Home Social Culture Re-visiting nostalgia over coffee
Culture - Southern India - March 27, 2018

Re-visiting nostalgia over coffee

BY Mirah Zamin

The Coffee board of India plans to revive and expand operations by bringing on board private
sector food and beverage retailers in the next three years.

Chennai: As one enters the seven decade old building in the heart of T. Nagar, the aromatic smell of
Coffee, bustling sounds of laughter and amongst them, a ting-a- ling sound from a 20 years old brass
bell kept on the manager’s table for every new customer who visits the Indian Coffee House on
Usman road is usual every day scene since 1958.
The first sight that any visitor lays eyes upon is the wooden framed photo of Jawahar Lal Nehru
hanging right in front of the entrance. The coffee house here is like any other coffee house operated
by the Workers Cooperative society with an only difference that it still has life unlike the one back in
my hometown (Lucknow) which has lost its charms with the springing culture of branded foreign
chains.
Siting in one nestled corner of the room, his favourite spot the 67 year-old Jayaraj is regular visitor
since past 30 years. “One of my friends introduced me to this place and ever since then my evenings
are waste if Coffee with Poori masala don’t make it to my table” says Jayaraj.

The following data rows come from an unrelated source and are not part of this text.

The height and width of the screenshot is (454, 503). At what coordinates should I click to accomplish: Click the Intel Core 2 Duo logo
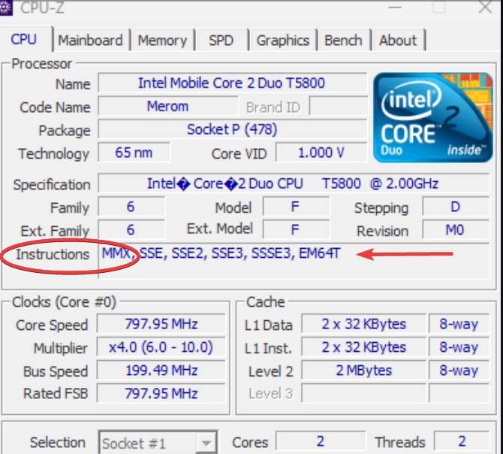click(x=432, y=118)
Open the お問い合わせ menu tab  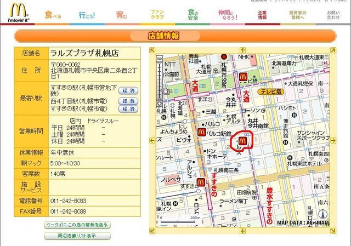(333, 14)
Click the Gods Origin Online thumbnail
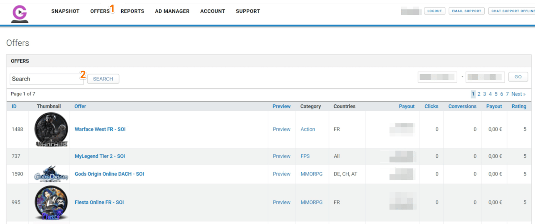The width and height of the screenshot is (535, 224). tap(50, 174)
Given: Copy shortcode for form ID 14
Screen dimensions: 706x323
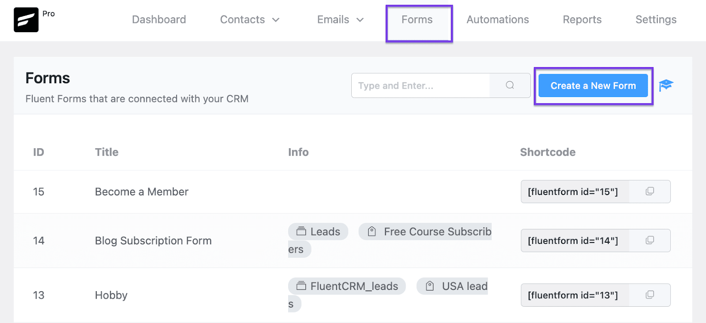Looking at the screenshot, I should tap(650, 240).
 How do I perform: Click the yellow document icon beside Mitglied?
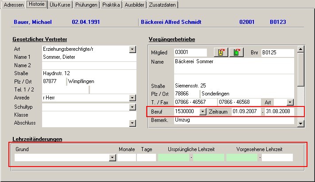pos(221,53)
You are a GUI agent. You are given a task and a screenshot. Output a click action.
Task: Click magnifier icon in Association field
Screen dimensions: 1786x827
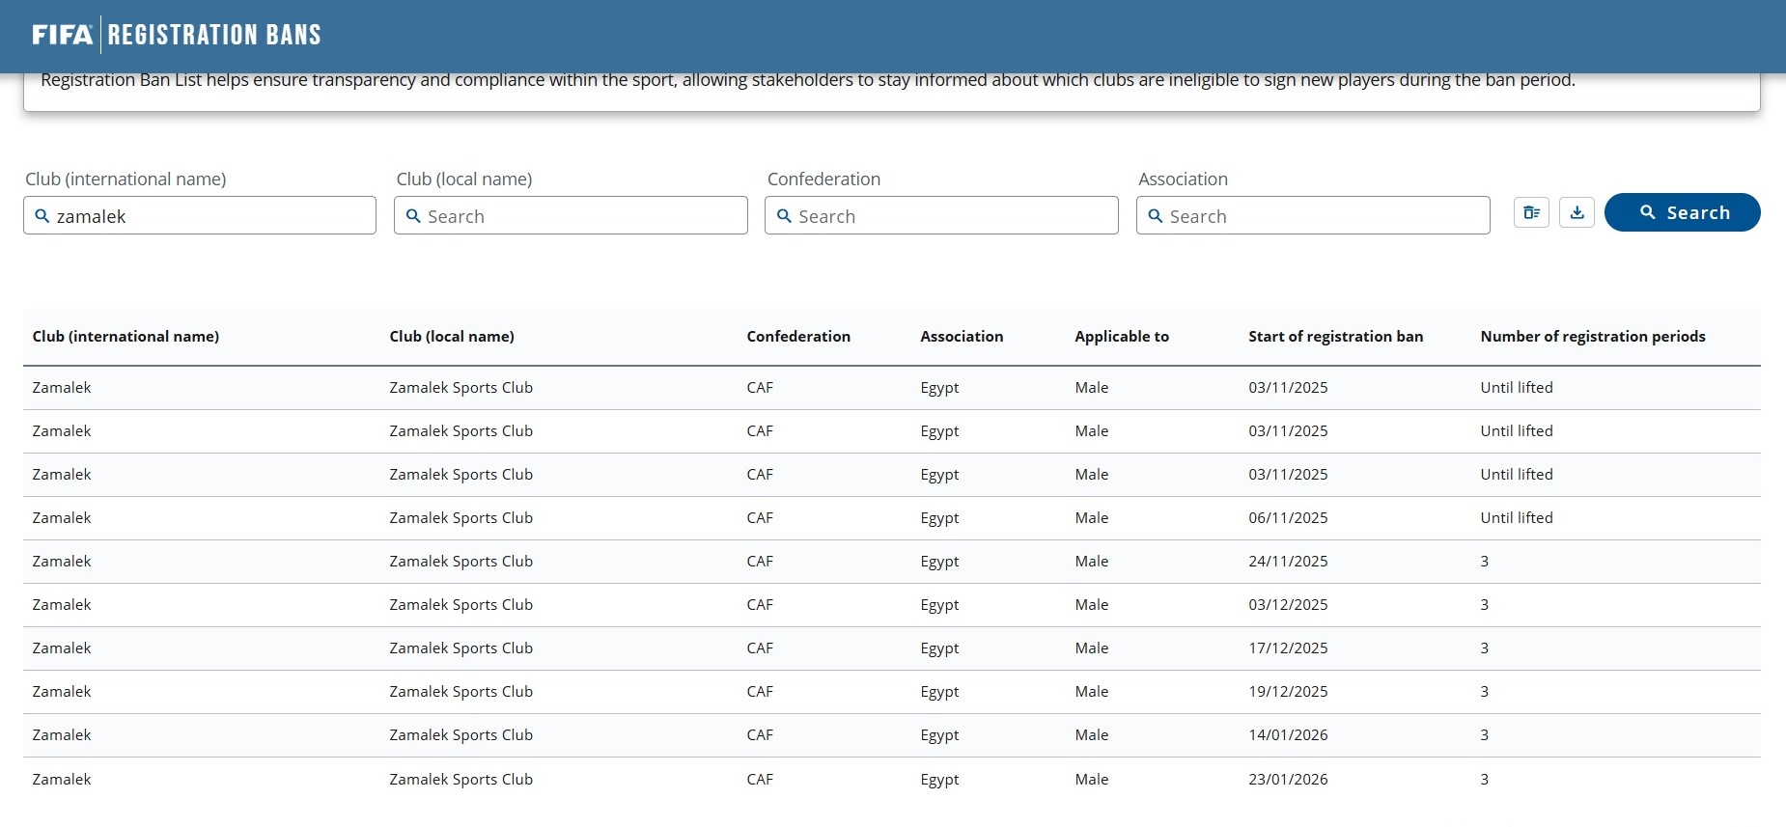[x=1155, y=216]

“This place was ‘adda’ for the middle class men, affordable family space for lunches and dinner and
most importantly meeting destination for people after work”, he added.

Every individual occupying a seat at the Indian coffee house has a story to tell, some that of love,
friendship or bond. R Sunanda met her husband for the first time here, “ This is the only place in the
whole of Madras which has not revamped in taste, the food still taste the way it did in the 70’s when
I first visited it with my husband “, she smiles and says. Sunanda’s husband past away in 2000 and
ever since then she visits the coffee house at least once in a week and sits on the same table.
“My Friday breakfast was fixed here when I was in college, every Friday me and my gang would
come to watch a morning show at Krishnaveni Theatre which is right behind the coffee house”,
chuckled R Sampooran sipping his coffee from the white bone china cup.

Narsimha who owns a cloth shop across the street says, “I have been eating all my three meals here
since past four decades. I know people who have been coming here since young who sit and drink
coffee or tea and read a newspaper, never have I spoken to them but we greet each other with
expressions”.
The Indian Coffee house can any day give you a feel from a 70’s Bollywood movie with waiters
dressed in white shirt and pant with Hawai Chappals, bowing down to you and calling out all the
items on the menu. You may not find a waiter one with pen or paper to write down your order
rather they memorize it with perfection. “Never has it been that I get something else than what I
have ordered”, said Jawed who works in the gift shop opposite the coffee house.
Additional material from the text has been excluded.